When LLMs Are Forced to Be Wrong: A Case Study with Sonnet and Opus

I expected this to be a straightforward comparison.

It wasn’t.

Both models failed, not randomly, but systematically.

They didn’t just make mistakes. They were being forced to be wrong.

As a long-time fan of Galatasaray S.K., I picked a few chaotic Champions League matches full of edge cases: dense scoring, cancellations, and messy commentary.

Alptug at Galatasaray vs Liverpool — From a much happier night: Galatasaray 1–0 Liverpool. The matches in this post were far less straightforward.

Then I gave two models, Claude Sonnet and Opus, a structured prompt and asked them to extract goal timestamps from noisy Turkish ASR transcripts.

In many cases, it worked exactly as expected. Clear signals led to correct answers. Even dense sequences of goals were handled without much trouble.

But things started to break as the signal got weaker. It started with ambiguity, then misleading commentary, and eventually a match with no usable signal at all.

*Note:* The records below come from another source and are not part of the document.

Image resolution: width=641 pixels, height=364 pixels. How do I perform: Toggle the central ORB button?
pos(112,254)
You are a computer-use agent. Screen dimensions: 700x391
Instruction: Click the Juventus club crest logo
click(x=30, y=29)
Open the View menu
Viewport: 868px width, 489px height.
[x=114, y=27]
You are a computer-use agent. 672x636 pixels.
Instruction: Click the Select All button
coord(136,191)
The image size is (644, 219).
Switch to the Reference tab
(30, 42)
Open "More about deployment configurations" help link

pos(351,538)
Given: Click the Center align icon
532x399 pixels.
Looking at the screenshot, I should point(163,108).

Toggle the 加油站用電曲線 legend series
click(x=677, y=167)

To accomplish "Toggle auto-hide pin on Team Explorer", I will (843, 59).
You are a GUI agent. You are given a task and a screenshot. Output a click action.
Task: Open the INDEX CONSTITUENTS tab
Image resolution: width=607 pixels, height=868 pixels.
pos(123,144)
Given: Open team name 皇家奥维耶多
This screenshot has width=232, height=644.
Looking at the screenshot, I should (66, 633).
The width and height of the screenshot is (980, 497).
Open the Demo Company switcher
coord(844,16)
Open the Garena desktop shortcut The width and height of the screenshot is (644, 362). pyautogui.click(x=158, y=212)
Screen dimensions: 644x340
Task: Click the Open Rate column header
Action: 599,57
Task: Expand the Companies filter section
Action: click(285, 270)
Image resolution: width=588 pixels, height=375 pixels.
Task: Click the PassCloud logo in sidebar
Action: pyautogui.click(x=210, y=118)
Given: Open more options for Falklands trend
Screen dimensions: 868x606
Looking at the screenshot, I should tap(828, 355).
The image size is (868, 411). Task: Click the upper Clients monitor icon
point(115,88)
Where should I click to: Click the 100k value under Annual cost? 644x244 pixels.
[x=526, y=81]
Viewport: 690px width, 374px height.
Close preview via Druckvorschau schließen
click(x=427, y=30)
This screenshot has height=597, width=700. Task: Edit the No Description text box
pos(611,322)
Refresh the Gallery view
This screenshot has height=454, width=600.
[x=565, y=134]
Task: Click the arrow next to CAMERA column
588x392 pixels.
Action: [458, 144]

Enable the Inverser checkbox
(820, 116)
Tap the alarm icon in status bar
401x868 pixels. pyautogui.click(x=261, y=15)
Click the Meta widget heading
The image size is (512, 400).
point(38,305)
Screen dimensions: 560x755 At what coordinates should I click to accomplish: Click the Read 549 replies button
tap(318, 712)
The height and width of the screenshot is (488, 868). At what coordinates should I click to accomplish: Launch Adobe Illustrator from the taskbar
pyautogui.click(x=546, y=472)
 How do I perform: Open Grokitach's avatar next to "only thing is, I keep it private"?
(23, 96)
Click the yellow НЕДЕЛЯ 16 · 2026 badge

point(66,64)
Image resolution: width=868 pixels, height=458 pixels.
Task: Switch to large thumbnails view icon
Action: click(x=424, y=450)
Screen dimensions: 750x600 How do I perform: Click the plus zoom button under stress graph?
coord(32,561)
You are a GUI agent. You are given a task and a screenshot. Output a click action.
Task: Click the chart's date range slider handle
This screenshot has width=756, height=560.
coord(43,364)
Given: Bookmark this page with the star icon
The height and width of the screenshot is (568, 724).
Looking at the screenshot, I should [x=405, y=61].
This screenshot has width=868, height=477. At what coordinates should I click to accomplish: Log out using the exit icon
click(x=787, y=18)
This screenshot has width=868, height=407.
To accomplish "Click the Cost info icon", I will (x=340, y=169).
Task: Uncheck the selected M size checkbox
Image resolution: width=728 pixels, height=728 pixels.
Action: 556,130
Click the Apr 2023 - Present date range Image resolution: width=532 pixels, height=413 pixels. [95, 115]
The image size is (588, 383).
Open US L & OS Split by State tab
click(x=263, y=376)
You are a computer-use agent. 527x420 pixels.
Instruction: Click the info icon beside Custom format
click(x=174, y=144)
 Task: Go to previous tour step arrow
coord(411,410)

That’s when both models began to behave in a way that was hard to ignore. They didn’t return uncertain answers. They didn’t skip the goal. They picked something that looked plausible and justified it.

Not because they misunderstood the task. But because the system required an answer, even when the data didn’t support one.

This post isn’t really about which model is better. It’s about what happens when signals are unclear, misleading, or missing, and the model is not allowed to say “I don’t know.”

Before diving into the cases, one important detail: all initial runs were done with low effort under default settings.

This means the models were encouraged to respond quickly with minimal internal reasoning. The prompt itself carries most of the structure, so the goal here was to see how well each model follows explicit constraints without relying on deeper reasoning. It’s also the more cost-efficient and faster way to run these kinds of evaluations.

Prompt Overview

The task sounds simple: given a noisy Turkish ASR transcript of a football match and a structured goals.json file, extract the timestamp of each goal.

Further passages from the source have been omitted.